▶ _Your task_: Using the records below, locate all lines containing "screenshot" and return them.

___ Records for the exercise

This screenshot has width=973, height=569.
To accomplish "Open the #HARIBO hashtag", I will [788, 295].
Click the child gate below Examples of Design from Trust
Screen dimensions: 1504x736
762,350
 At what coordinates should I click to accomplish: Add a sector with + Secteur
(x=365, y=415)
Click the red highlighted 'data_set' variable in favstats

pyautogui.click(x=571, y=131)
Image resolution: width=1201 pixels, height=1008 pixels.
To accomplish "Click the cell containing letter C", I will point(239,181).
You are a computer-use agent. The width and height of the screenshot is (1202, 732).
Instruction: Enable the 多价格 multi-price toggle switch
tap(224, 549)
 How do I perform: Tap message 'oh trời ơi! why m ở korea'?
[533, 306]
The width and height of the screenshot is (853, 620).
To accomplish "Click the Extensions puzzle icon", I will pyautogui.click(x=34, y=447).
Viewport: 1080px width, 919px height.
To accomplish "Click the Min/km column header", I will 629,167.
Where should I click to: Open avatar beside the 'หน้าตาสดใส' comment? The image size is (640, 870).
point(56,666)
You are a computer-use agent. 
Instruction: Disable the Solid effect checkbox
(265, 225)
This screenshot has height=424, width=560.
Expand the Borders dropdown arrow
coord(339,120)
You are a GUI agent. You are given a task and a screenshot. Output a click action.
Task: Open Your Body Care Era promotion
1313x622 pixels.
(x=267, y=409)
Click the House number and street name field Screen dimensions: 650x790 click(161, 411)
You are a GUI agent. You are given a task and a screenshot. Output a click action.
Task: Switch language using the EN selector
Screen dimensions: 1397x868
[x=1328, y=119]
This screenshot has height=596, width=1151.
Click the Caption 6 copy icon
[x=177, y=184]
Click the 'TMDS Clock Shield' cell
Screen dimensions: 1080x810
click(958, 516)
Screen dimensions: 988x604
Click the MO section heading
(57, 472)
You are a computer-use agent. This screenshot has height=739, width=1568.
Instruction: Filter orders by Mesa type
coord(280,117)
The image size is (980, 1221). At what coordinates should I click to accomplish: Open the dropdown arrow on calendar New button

______

▶ _Solution for this task_:
This screenshot has width=973, height=569.
You are a computer-use agent. The width and height of the screenshot is (1202, 732).
The width and height of the screenshot is (853, 620).
This screenshot has height=424, width=560.
You are a GUI agent. You are given a task and a screenshot. Output a click action.
You are a GUI agent. You are given a task and a screenshot. Output a click action.
This screenshot has height=596, width=1151.
You are a computer-use agent. This screenshot has height=739, width=1568.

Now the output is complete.